François Fillon est ainsi abandonné par certains de ses soutiens, et en particulier par Bruno Lemaire[1]. On ne sait pas, à l’heure où sont écrites ses lignes si cela va s’amplifier ou s’arrêter dans les jours qui viennent. Mais, il est clair que le coup est dur, et qu’il a porté.


C’est donc bien un séisme, et l’on ne voit que trop à qui il profite. On peut même se demander si tel n’est pas le but ultime de toute cette opération. Empêtré dans ses démêlés judiciaires, François Fillon est durablement, et probablement décisivement, affaibli face à l’autre candidat de l’oligarchie financière et médiatique, on veut parler d’Emmanuel Macron. Pourtant, ce dernier ferait bien de prendre garde. Ses déclarations de patrimoine sont rien moins que claires.
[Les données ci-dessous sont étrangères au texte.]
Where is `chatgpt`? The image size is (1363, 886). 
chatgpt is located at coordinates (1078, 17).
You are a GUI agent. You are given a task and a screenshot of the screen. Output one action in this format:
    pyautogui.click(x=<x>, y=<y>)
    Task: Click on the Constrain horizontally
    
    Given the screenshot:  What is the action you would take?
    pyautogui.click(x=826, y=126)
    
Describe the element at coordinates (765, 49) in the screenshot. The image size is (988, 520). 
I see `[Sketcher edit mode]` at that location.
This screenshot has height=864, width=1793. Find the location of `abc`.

Si, comme l’avance Olivier Berruyer[2], Macron a bien dépensé pendant trois ans l’équivalent d’un SMIC par jour, on peut se demander quel exemple il entend bien nous donner, que ce soit comme homme ou comme gestionnaire.
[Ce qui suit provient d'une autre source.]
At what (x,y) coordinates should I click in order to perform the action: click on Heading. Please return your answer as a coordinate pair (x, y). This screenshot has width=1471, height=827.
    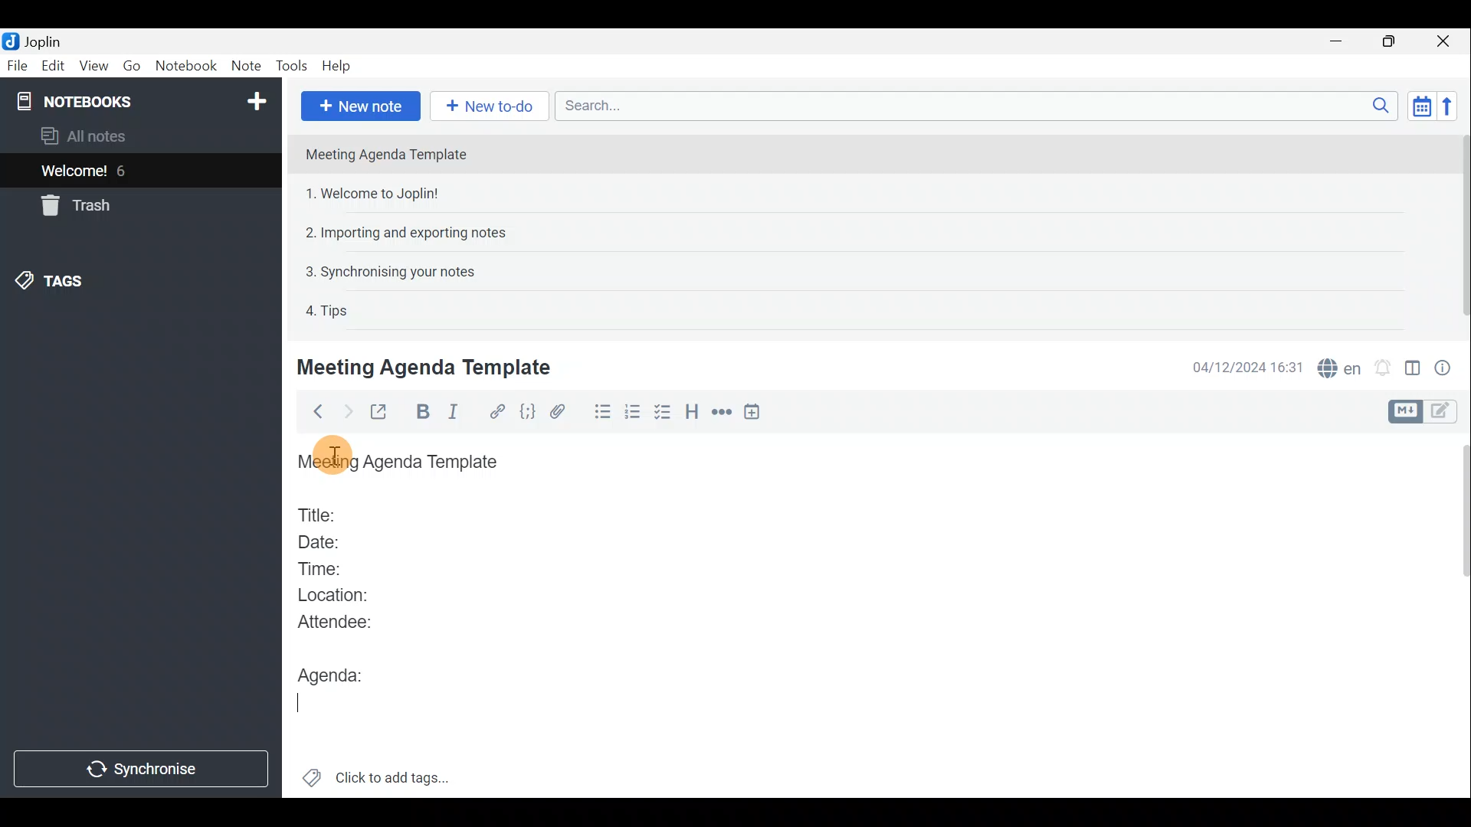
    Looking at the image, I should click on (691, 415).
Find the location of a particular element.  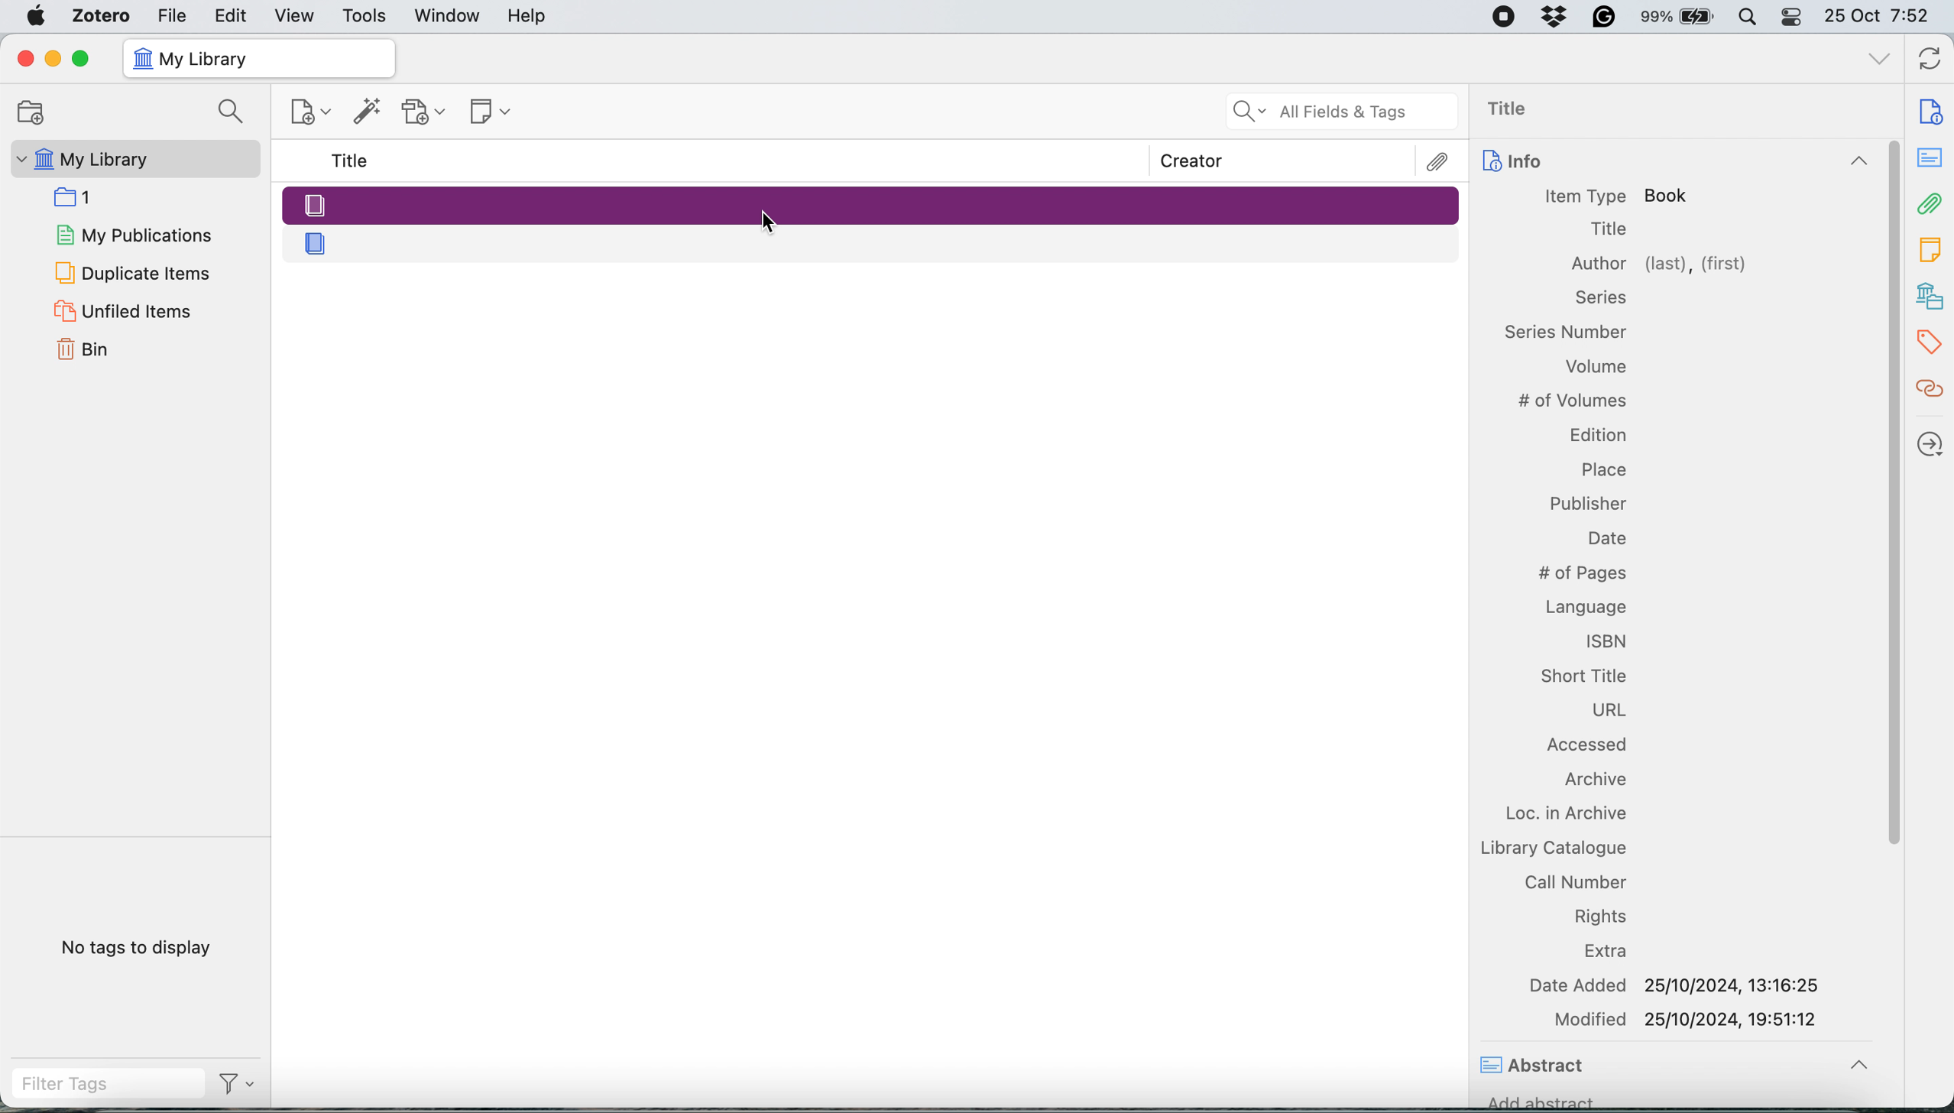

Notons par ailleurs qu’il faudrait souffrir d’amnésie galopante pour oublier la contribution de M. Emmanuel Macron au marasme actuel de l’économie française, que ce soit comme conseiller économique du Président François Hollande ou comme Ministre de l’Economie. Il est déjà usé alors qu’il est encore jeune. On peut le croire un peu « ficelles » dans sa capacité à jouer sur les mots, à ne pas assumer sa part dans le désastre économique du quinquennat, mais aujourd’hui il est usé jusqu’à la corde.En un mot, rien ne permet de faire confiance à un homme qui, à défaut de nous faire prendre l’autobus, entend nous mener en bateau. Et, ce bateau, il n’a guère plus de capacité à le diriger qu’un certain capitaine de pédalo (dédicace gratuite au jugement de J-L. Mélenchon sur F. Hollande).



Cela nous conduit à l’héritier officiel, à défaut d’être le fils spirituel, de notre Président : M. Benoit Hamon. Dans ses dernières déclarations, celle portant sur les intérêts de la dette est d’une insondable bêtise, et d’une démagogie certaine. Ne pas payer les intérêts, même pour une durée de trois ans, c’est compromettre le système de l’assurance-vie qui joue un rôle capital dans l’épargne des français. C’est, de plus, poser le problème de la distinction entre les détenteurs « résidents » et les détenteurs « non-résidents » de cette dette.

La démagogie, on sait que M. Benoit Hamon la pratique largement, comme on peut se souvenir des déclarations imprudentes et impudentes qu’il avait faites en septembre 2009 sur la dette publique[3]. Je n’ai jamais pensé que Benoit Hamon soit « idiot », comme je l’écrivais dans Marianne2 à l’époque[4]. Mais il s’agit d’un démagogue de la pire espèce, prêt à raconter n’importe quelle énormité pour pécher quelques voix dans le vivier de Mélenchon. Le fait qu’il soit attaqué par l’aile droite de son propre parti, par un Le Guen qui le traite de « radicalisé » sans se rendre compte – la bête est trop épaisse – de ce qu’il met dans les mots, ne saurait ici y changer quelque chose.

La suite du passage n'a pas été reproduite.